Even better would be a genuine attempt to build a space plane. All the half-assed three or four million dollar projects to date were nothing more than a waste of time.
Best would be to immediately begin work on an elevator. Current best estimates say that an elevator could be built in about ten years, with a budget of six billion. Considering that the US is spending more than $8 billion per month in Iraq, I'd say we obviously have $6 Billion to spend over the course of ten years...
When you think small, you get small results. I don't care if its NASA, or a private corporation, or a group of various space agencies and corporations, but we must begin thinking big or else nothing will ever happen.
"Mission Accomplished" -- George W. Bush May 1, 2003
"Say Columbus took the Apollo route to the New World. He starts off with three ships. Along about the Canary Islands he sinks the first ship, just throws it away, deliberately. And it's his biggest ship. Come [163] to the Bahamas, he throws away the second ship. He reaches the New World
"If that's what it took to cross the Atlantic, this part of the world would still belong to the Seminoles."
All Troll + "offtopic" mods are meta moderated as "Unfair", because you abused the system.
Yes, I remember. Literally. Because I lived through it. I'm an old fart. I remember watching Alan Shepard's flight on TV and dreaming about someday working in the space program myself.
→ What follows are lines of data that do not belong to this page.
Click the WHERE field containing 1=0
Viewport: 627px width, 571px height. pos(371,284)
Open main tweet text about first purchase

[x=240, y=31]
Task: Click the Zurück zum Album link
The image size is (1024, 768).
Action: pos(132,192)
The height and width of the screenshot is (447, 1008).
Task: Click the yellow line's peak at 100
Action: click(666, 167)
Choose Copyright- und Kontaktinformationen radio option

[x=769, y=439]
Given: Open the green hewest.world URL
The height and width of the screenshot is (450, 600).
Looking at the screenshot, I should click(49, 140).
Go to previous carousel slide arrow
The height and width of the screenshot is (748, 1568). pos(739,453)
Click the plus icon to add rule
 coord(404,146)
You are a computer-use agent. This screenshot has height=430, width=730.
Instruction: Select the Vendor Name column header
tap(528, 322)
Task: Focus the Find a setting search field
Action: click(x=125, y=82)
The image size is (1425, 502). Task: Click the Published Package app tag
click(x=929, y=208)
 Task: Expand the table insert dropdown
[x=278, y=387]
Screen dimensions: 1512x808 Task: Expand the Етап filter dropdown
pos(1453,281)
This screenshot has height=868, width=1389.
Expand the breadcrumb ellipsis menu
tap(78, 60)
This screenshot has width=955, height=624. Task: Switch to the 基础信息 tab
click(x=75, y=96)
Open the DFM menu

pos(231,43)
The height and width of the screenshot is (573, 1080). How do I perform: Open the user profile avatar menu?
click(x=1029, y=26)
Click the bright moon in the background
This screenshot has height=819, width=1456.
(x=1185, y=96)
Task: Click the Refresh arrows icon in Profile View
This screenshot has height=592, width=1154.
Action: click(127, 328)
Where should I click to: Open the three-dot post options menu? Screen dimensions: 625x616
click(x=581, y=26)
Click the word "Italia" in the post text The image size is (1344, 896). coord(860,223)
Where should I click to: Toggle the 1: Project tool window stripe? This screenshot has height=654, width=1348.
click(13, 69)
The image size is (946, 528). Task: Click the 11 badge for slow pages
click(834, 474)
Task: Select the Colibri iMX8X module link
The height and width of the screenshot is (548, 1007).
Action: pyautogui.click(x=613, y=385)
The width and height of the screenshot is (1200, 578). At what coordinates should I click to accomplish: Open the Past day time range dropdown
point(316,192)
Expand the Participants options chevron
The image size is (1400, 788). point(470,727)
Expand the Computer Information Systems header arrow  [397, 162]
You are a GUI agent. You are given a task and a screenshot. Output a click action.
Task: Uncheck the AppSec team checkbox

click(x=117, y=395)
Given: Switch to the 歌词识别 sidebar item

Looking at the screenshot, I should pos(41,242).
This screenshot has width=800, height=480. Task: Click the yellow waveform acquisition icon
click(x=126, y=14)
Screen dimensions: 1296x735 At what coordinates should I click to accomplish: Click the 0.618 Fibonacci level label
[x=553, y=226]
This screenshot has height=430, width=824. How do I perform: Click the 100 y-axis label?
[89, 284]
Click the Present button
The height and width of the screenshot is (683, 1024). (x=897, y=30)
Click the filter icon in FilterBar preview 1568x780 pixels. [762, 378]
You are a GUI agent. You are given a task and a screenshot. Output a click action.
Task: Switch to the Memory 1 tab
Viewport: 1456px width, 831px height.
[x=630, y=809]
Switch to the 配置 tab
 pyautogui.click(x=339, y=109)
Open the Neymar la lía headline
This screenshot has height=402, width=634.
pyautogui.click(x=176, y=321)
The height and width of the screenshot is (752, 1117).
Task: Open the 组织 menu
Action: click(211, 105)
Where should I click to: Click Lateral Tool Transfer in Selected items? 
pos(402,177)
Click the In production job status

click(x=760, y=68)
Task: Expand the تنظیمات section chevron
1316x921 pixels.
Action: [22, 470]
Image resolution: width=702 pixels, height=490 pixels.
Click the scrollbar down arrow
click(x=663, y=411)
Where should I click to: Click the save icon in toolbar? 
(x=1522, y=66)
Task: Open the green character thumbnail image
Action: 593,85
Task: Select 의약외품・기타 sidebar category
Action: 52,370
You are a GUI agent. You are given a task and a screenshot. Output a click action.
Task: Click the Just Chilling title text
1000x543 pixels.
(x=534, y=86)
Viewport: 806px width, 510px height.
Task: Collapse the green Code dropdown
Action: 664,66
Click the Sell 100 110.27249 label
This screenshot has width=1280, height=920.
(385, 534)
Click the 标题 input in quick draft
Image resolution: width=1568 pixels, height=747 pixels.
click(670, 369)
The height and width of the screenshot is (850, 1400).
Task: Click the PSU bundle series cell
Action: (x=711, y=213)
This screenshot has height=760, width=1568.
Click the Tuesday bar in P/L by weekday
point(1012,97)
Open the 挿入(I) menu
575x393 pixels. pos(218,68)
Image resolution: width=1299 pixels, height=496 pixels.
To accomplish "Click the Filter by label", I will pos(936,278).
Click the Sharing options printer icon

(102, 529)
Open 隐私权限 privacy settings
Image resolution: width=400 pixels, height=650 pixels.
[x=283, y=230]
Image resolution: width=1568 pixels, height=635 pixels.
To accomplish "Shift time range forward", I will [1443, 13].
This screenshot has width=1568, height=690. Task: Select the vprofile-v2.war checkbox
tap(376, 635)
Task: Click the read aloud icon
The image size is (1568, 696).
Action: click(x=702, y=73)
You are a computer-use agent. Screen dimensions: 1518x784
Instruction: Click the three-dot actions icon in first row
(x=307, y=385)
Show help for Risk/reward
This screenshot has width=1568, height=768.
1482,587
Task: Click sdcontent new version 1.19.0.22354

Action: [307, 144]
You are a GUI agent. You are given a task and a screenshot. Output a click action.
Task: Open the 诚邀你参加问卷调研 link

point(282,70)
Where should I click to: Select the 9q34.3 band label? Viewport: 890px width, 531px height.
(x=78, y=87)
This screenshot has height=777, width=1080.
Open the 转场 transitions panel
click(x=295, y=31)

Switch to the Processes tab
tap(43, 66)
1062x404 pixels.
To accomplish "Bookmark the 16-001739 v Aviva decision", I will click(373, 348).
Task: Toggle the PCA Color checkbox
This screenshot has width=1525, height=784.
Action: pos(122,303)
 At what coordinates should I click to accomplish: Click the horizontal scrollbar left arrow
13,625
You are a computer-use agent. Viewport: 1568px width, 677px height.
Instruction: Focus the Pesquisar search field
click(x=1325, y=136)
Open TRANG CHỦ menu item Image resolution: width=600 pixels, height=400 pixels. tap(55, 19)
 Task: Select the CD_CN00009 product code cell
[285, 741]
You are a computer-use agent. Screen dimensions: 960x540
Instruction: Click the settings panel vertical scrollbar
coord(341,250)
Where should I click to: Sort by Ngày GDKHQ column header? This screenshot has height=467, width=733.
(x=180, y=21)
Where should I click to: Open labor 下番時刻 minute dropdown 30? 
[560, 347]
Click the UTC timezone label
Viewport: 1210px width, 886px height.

When the day came that I could, and the offer was made, I had to turn it down because I could bear the idea of associating myself with the shuttle.
Some of my oldest friends, we're talking from childhood here, do. None of them are especially happy about because every one of them knows they could do much better.
You seem to have missed the point here. Look, when people talk about ressurecting our rail system they don't mean that we should replace all of our modern trucks with 1950's railroad technology. They mean we should return to using rail as a concept for mass transportation of goods and people with new and up to date trains because it's a concept that works.
No one is suggesting that we return to using 1960's computers, radar, engines or space suits.
What they're suggesting is that conventional payloads on top of a conventional rocket booster is a superiour solution to getting masses into space and returning a live crew.
And they're right. Apollo never had a tile fall off, a wing fail or some Rube Goldberged solid booster glued onto the rocket explode and set off the liquid fuel in the main tank.
The only failures of Apollo systems were systems that are still necessary for the support of a live crew; and those systems are already markedly better.
So is our recovery technology. We recover the booster shells from the space shuttle. What makes you think we couldn't recover them just because they launch a capsule instead of a "plane?"
Need I really go into the expense and support staffs required just to deal with the ludicrous heat tiles after every flight?
The shuttle does many things poorer than a capsule on top of a booster can. It does nothing better than that system does. It is more complicated, less sensical. . . and fails in ways that conventional boost system can't while retaining all possible ways a conventional boost system can fail.
It's silly.
You want a reusable space plane? Fine, so do I. I remember how completely cool the X-15 was. Let's build an up to date version. I'll help. For food.
You want to put a pile of hardware into low earth orbit? Fine. Put it on the nose of a rocket and send it up. It's the right thing to do.
Each technology according to its abilities, each mission according to its technological needs.